Возьмем другой пример, его очень хвалил Де Куинси. Его мы найдем у Вордсворта, во второй книге «The Prelude» . Вордсворт признается, что его беспокоит угроза, нависшая над искусствами и науками, подверженными прихотям любого космического катаклизма. Беспокойство это довольно странное, особенно если учесть, что писал он в начале XIX века. Тогда не принято было задумываться о таких вещах; это сегодня мы считаем, что всякое творение рук человеческих, да и само человечество может быть уничтожено в любой момент. Вспомните ядерную бомбу. Итак, Вордсворт воспроизводит дружескую беседу. Он говорит: как ужасно, как страшно думать, что науки, искусства, все великие творения рук человеческих подвластны любой катастрофе!
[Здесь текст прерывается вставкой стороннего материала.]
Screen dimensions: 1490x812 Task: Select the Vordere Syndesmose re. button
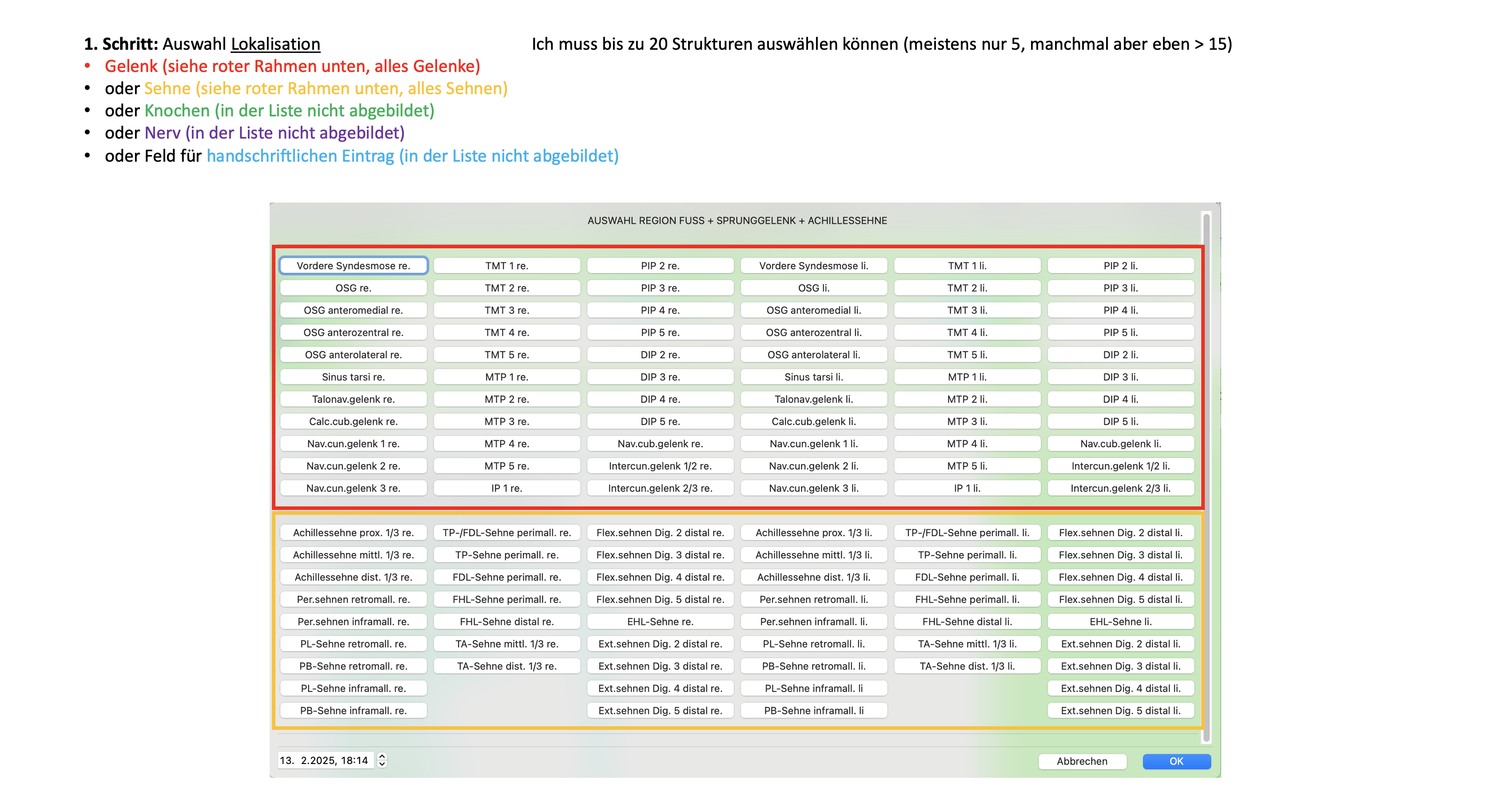pos(354,266)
Друг отвечает: и ему приходилось испытывать такой страх. А Вордсворт говорит: мне этот страх приснился…
Тут мы подходим ко сну, который представляется мне шедевром в сравнении со всеми прочими снами; он содержит обе составные страшных снов: и мотив физической боли, угнетенного состояния, и элемент жути, сверхъестественного начала. В полдень, рассказывает Вордсворт, он сидит на берегу моря и читает одну из своих любимейших книг, «Дон Кихота», приключения странствующего рыцаря, рассказанные Сервантесом. Книгу он не называет, но мы догадываемся, о чем речь. Он говорит: «Я отложил книгу и принялся думать. Совершенно верно: я думал о науках, искусствах, а затем пробил час». Грозный час полудня, полдневного зноя, когда, сидя в гроте у моря (перед ним берег, желтые пески), Вордсворт начинает грезить: «Сон овладел мной и вошел в меня».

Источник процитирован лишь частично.